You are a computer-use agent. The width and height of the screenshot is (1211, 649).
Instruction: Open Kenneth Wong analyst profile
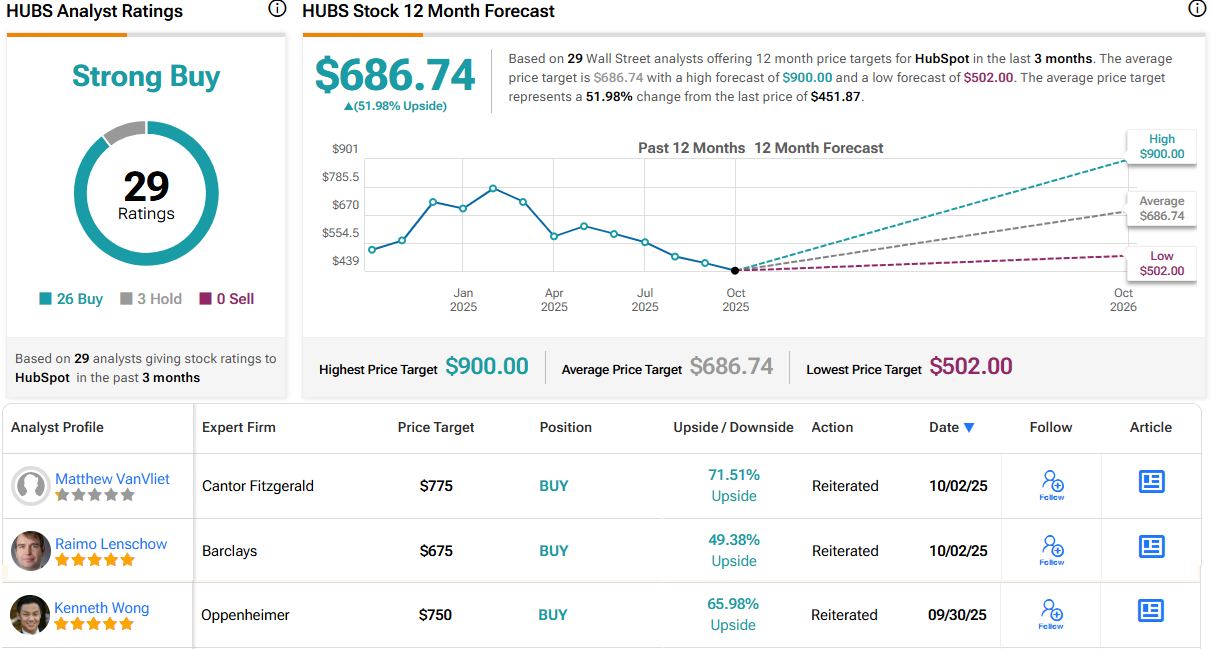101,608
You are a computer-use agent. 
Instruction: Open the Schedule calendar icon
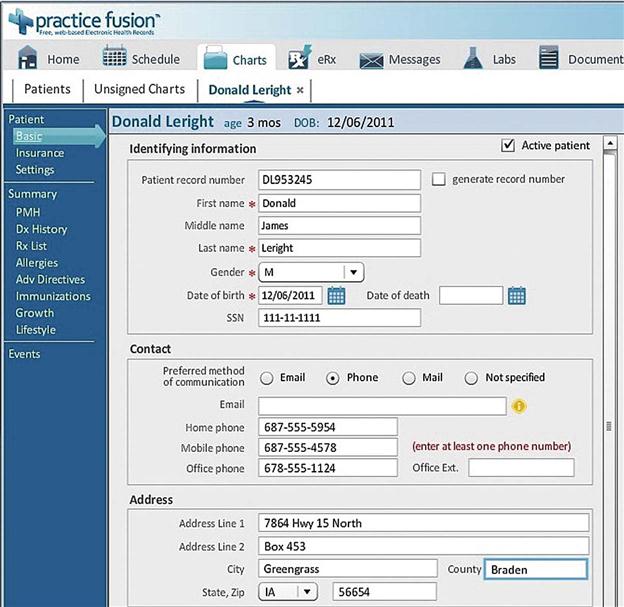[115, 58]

**********

REQUIRED WORK:
Rewrite the lines above with "computer-use agent" changed to "screen assistant" everywhere it appears, keeping everything else the same and leaving out the pictures.

THE REPLY:
You are a screen assistant. The width and height of the screenshot is (1211, 649).
Instruction: Open Kenneth Wong analyst profile
101,608
You are a screen assistant. 
Instruction: Open the Schedule calendar icon
[115, 58]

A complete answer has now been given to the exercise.